When you think of a desert, what comes to mind?
As a child, my idea of a desert was something like the Sahara; endless miles of nothing but sand, as far as the eye could see. Where the sandy horizon contrasted sharply with an unforgiving hot blue sky, and the occasional ‘mirage’ appeared – imaginary pools of water far away, where when you approached it, the sun’s rays shimmered the life-saving pool into nothingness. Deserts, to me, were an exotic thing with camels and pyramids, only to be found far away, overseas.
It wasn’t until I was much older that I came to realize that there are deserts in the U.S., and they are not necessarily seas of sand. The deserts of the western United States are unique ecosystems. They are not stark, bare and lifeless seas of sand. Quite the opposite. Deserts here hold a vast array of vegetation and wildlife. They offer huge swaths of brush land and gigantic rolling hills of immense beauty.
High Desert Country
The high desert of the Central Pacific Northwest runs from British Columbia all the way down through Oregon into California (and beyond). Central Washington holds jaw-dropping landscape courtesy of long ago melted glaciers and Central Oregon boasts the Painted Hills, the Malheur National Wildlife area, and the Steens Mountains.
I was on a mission to collect some desert flora and fauna for a Biology class, to take back with me to Portland. Heading east from the city of Bend on Highway 20, a 2 ½-hour drive will take you to the tiny town of Burns. The drive to Burns takes you through some serious ranch country. Longhorn steer meandering in expansive sagebrush-laden fields, where roadside services are few and far between. Make sure that tank is full when you leave Bend!
A hike along the brush takes you through all sorts of desert vegetation. Walk up to a sagebrush bush and rub your fingers snugly over the sagebrush. Put your fingers to your nose and breathe in the lovely aroma.

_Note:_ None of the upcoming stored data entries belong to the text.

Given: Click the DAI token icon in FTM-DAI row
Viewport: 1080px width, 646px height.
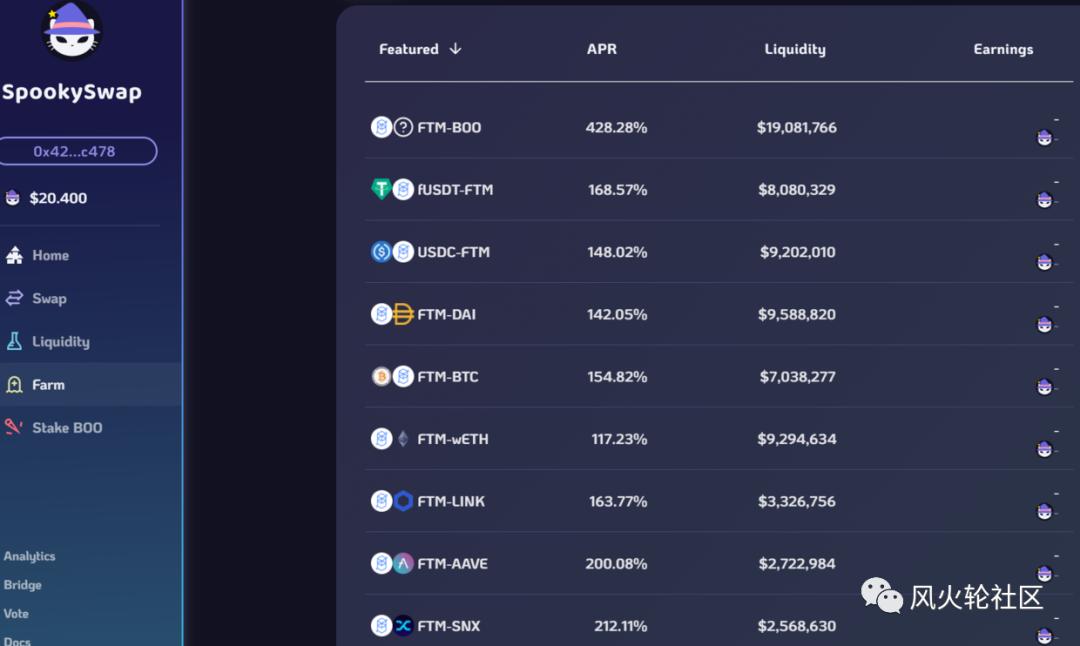Looking at the screenshot, I should (x=403, y=314).
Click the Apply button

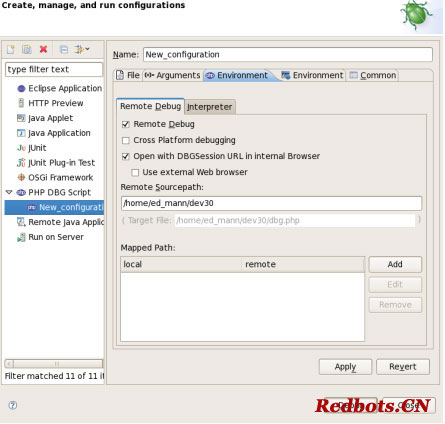pyautogui.click(x=345, y=367)
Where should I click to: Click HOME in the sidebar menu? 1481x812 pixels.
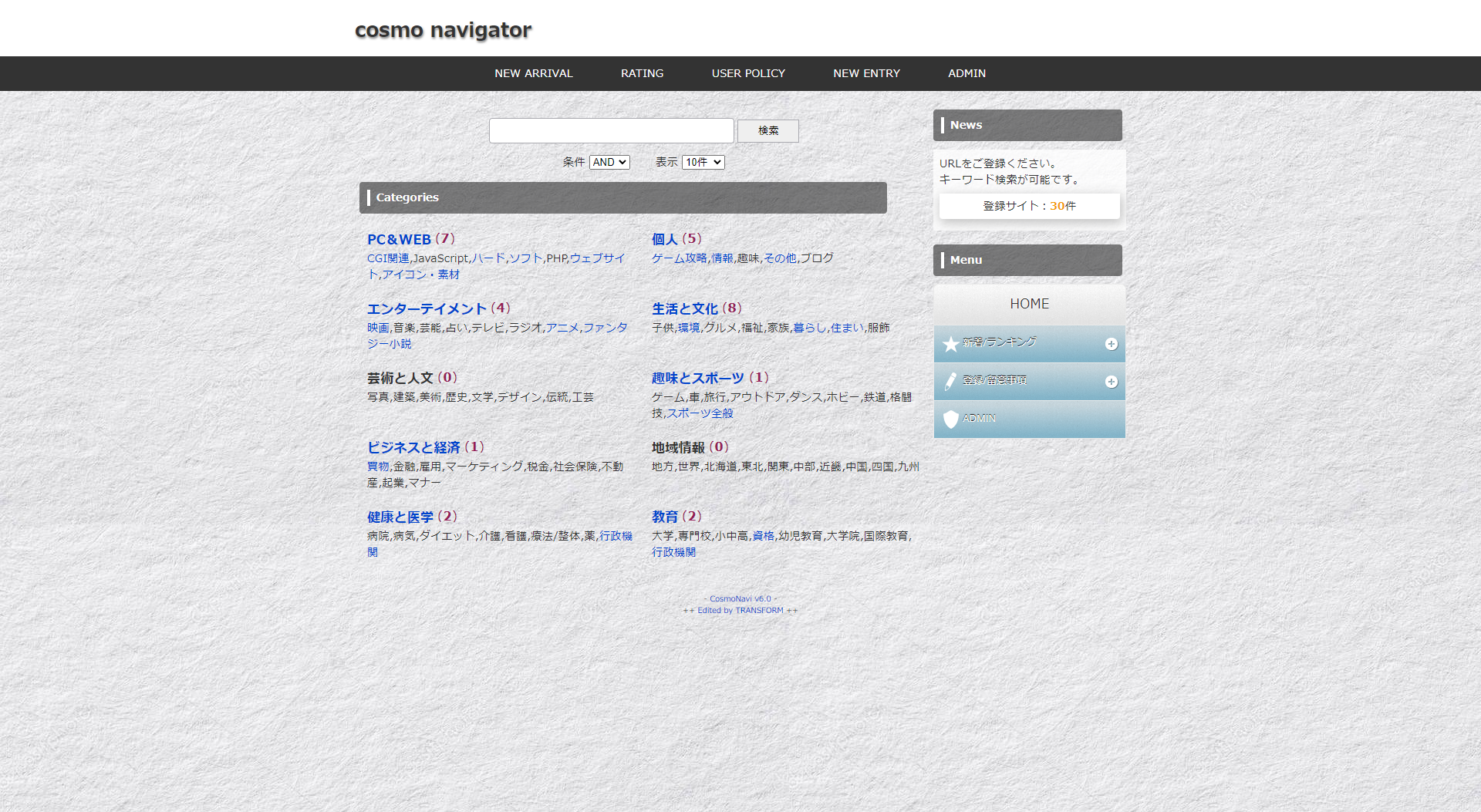[1029, 304]
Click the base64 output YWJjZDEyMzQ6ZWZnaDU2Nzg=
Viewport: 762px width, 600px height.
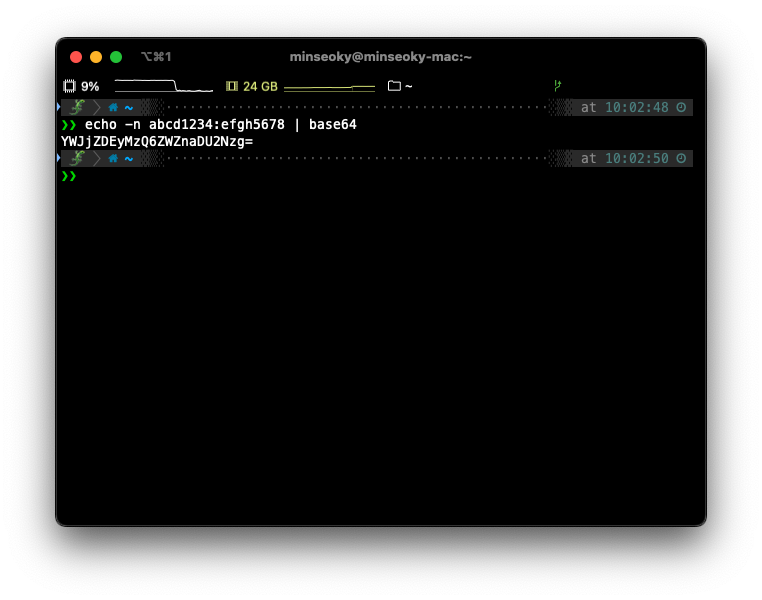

Spend the night in Burns, then go for a moonlit walk just outside of town. The night sky is so clear that you can practically reach out and touch the stars.
A few miles drive south of Burns is where the richness of the high desert comes to life. The Malheur National Wildlife Refuge is home to many species of birds, my favorite being the great blue heron. I will never forget driving over a section of marshland to see a great white pelican flying over the road shortly ahead of us. I was not aware that pelicans resided anywhere but near very large bodies of water. The refuge headquarters was the site where protesters took over back in the winter of 2015, to dispute the BLM’s handling of government property. As of this writing, the headquarters is still closed due to extensive property damage.
Further south is the great Steens Mountain range. This area is so remote that large parts of it are closed to the public in the winter. Hiking is plentiful, but again, remote, with very limited services. If you choose to hike and/or camp here, it’s strongly advised to bring plenty of water and other supplies that you may need, for you’re pretty much on your own out here.
Diamond Loop will take you up in elevation. However, the road is undeveloped, so driving a 4 x 4 or SUV is a good idea. At the highest point of the loop, get out of your car and walk up to the lookout point over a gigantic precipice. Look south and you can see Nevada! Towards the end of the loop, we came across a herd of wild horses.